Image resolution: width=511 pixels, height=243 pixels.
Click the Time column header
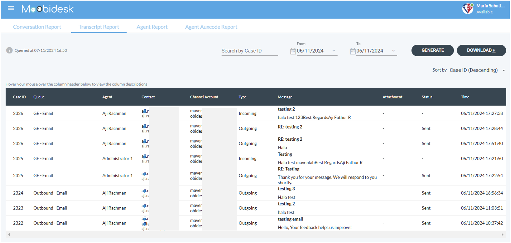(465, 97)
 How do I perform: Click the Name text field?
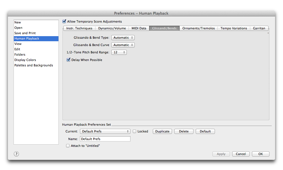pos(105,139)
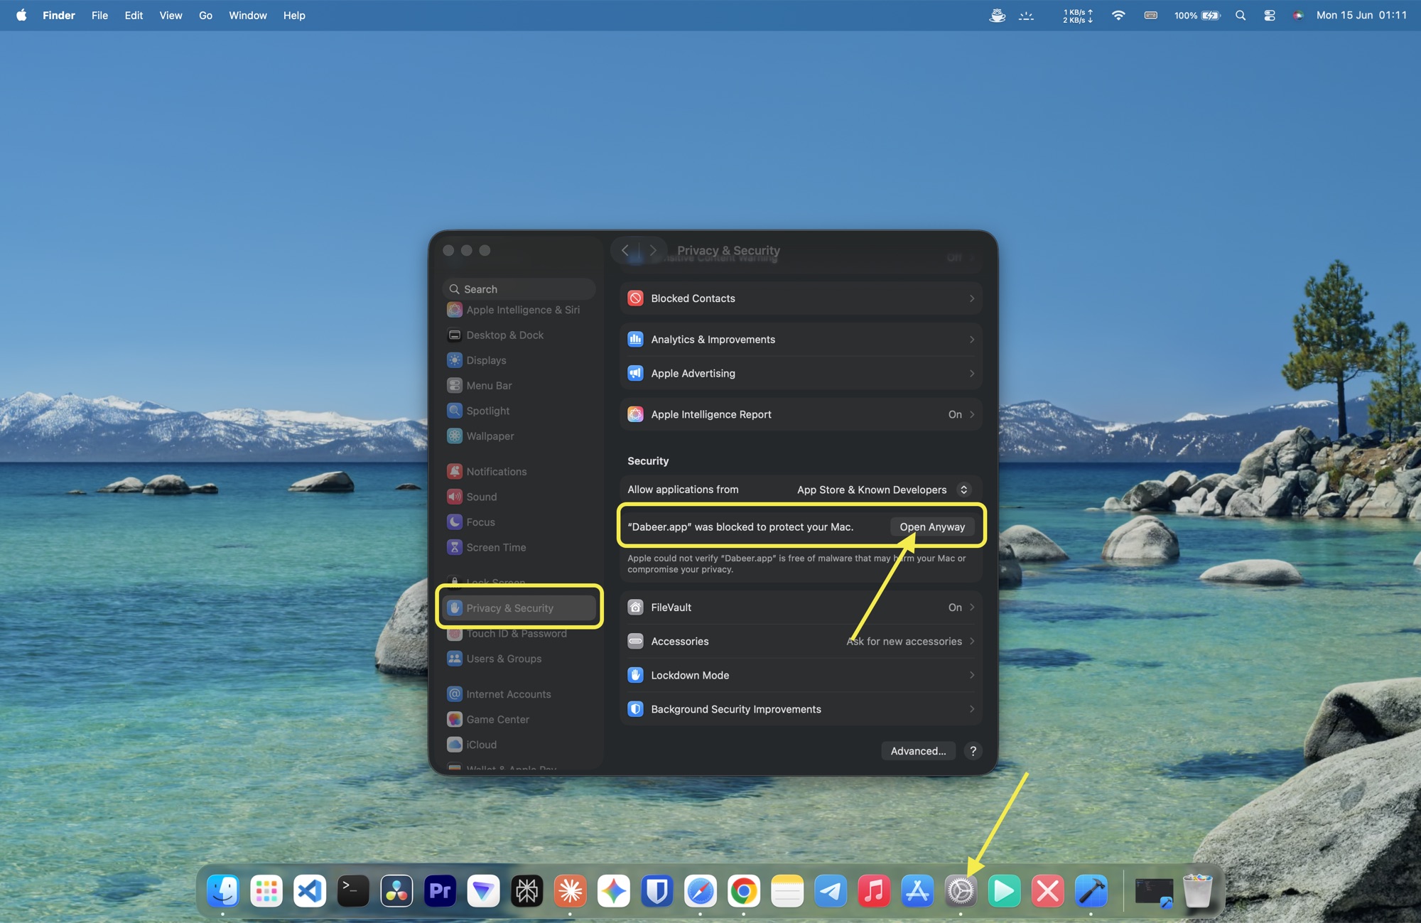Open the Window menu in menu bar
This screenshot has width=1421, height=923.
tap(247, 15)
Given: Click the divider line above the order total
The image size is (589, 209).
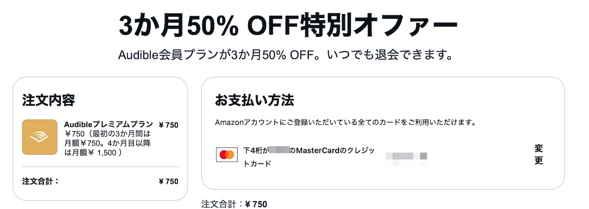Looking at the screenshot, I should (x=100, y=167).
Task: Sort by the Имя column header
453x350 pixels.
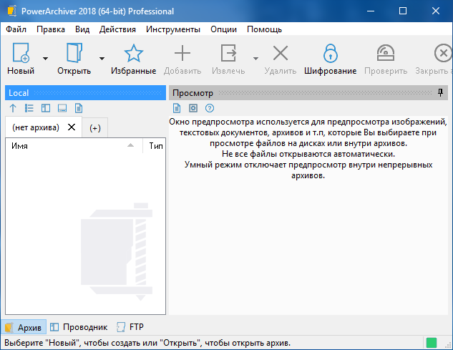Action: (x=20, y=146)
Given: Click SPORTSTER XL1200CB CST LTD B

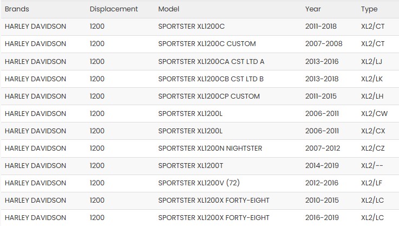Looking at the screenshot, I should 211,79.
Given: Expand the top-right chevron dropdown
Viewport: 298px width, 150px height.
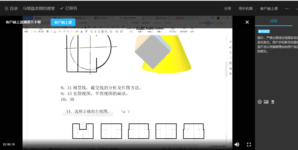Looking at the screenshot, I should point(297,9).
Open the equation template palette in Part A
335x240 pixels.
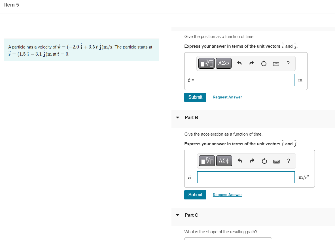206,63
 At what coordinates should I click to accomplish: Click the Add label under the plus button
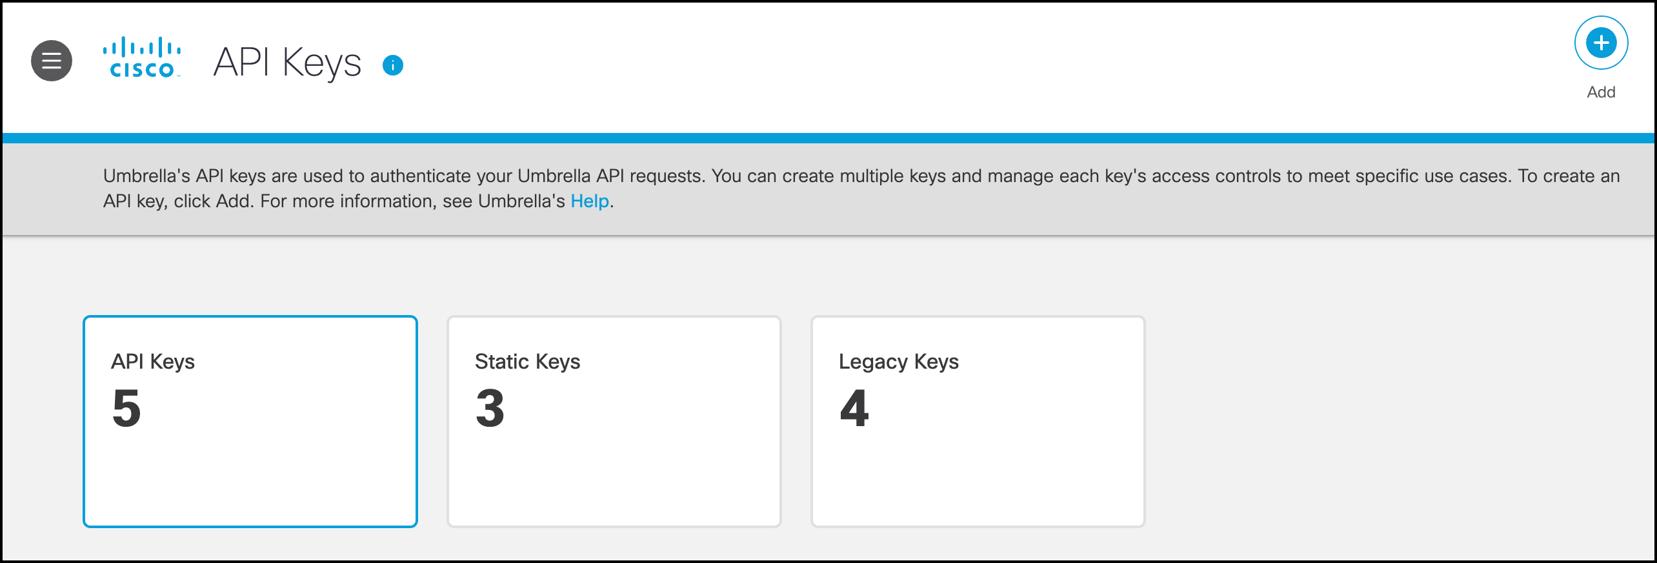(1600, 92)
··········
# [TASK OBJECTIVE]
Return the lines above exactly; the images are not part of the copy.

# [SOLUTION TO THIS PROBLEM]
Image resolution: width=511 pixels, height=243 pixels.
Click the Time column header
(465, 97)
 How do I perform: Click the Name text field?
pos(105,139)
Open the Window menu in menu bar
This screenshot has width=1421, height=923.
tap(247, 15)
Given: Click the divider line above the order total
The image size is (589, 209).
Looking at the screenshot, I should (x=100, y=167).
Task: Sort by the Имя column header
453x350 pixels.
Action: (x=20, y=146)
Given: Click SPORTSTER XL1200CB CST LTD B

Looking at the screenshot, I should 211,79.
Given: Expand the top-right chevron dropdown
Viewport: 298px width, 150px height.
Looking at the screenshot, I should point(297,9).
Open the equation template palette in Part A
335x240 pixels.
206,63
 At what coordinates should I click to accomplish: Click the Add label under the plus button
(1600, 92)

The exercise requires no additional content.